*** TEXT PROVIDED ***

RIBA’s 2016 study highlighted the problem of over-complexity in school design, pointing out that complexity leads to poor performance, energy waste and unnecessary extra costs for school budgets. A ‘good’ ventilation system must deliver the requirements of legislation, but in a way that is simple and flexible for users. The aim should be to design out complexity from the start.
Another critical aspect of a well-designed ventilation system is that it should be able to deliver much more than just outdoor air into classrooms. Ventilation works alongside other building services systems in the building to provide:
- Occupant comfort
- Reduced external noise
- Low energy performance – using techniques such as natural displacement and heat recovery ventilation
- Reasonable life cycle and operational costs
- Optimised building performance for many years.
In addition to these general factors affecting ventilation, we now also face the critical issue of how to deal with COVID-19 in our school buildings.

*** End of TEXT PROVIDED ***

▶ WORK REQUEST A
Translate this sentence from the passage on school ventilation above into Spanish: "The aim should be to design out complexity from the start."
▶ WORK REQUEST B
In the passage on school ventilation above, what three things did RIBA's 2016 study say complexity leads to?
▶ WORK REQUEST C
Quote the passage on school ventilation above, starting with "Another critical aspect" and going on through "for many years.".

*** RECORDED INFORMATION ***

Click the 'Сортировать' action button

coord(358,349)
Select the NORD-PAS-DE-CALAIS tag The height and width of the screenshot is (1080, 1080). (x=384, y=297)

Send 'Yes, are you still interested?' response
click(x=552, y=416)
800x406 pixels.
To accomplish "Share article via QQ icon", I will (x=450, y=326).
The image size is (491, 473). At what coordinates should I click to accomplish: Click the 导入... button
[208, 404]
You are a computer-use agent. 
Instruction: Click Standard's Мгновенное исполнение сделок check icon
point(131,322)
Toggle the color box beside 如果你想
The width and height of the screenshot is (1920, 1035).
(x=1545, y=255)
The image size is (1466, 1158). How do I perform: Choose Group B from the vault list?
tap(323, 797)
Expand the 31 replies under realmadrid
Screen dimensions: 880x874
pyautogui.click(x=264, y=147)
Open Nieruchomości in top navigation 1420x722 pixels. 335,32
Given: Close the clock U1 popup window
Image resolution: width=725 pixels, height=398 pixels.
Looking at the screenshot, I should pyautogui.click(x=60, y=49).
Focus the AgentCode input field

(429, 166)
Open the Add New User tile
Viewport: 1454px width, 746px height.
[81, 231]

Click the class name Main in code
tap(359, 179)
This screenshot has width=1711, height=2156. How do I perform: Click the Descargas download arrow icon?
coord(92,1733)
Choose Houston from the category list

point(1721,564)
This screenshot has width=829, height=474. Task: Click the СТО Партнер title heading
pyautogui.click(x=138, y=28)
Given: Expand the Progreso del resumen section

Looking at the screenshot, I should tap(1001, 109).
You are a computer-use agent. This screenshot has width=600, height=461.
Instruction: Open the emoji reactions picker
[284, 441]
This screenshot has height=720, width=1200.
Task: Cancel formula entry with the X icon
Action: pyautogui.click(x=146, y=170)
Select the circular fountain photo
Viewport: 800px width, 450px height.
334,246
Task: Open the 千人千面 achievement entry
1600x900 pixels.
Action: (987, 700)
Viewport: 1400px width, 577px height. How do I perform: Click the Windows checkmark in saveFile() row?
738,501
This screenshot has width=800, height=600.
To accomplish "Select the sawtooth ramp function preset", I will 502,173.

*** End of RECORDED INFORMATION ***

▶ TASK RESPONSE A
El objetivo debería ser eliminar la complejidad del diseño desde el principio.

▶ TASK RESPONSE B
Poor performance, energy waste and unnecessary extra costs for school budgets.

▶ TASK RESPONSE C
Another critical aspect of a well-designed ventilation system is that it should be able to deliver much more than just outdoor air into classrooms. Ventilation works alongside other building services systems in the building to provide:
- Occupant comfort
- Reduced external noise
- Low energy performance – using techniques such as natural displacement and heat recovery ventilation
- Reasonable life cycle and operational costs
- Optimised building performance for many years.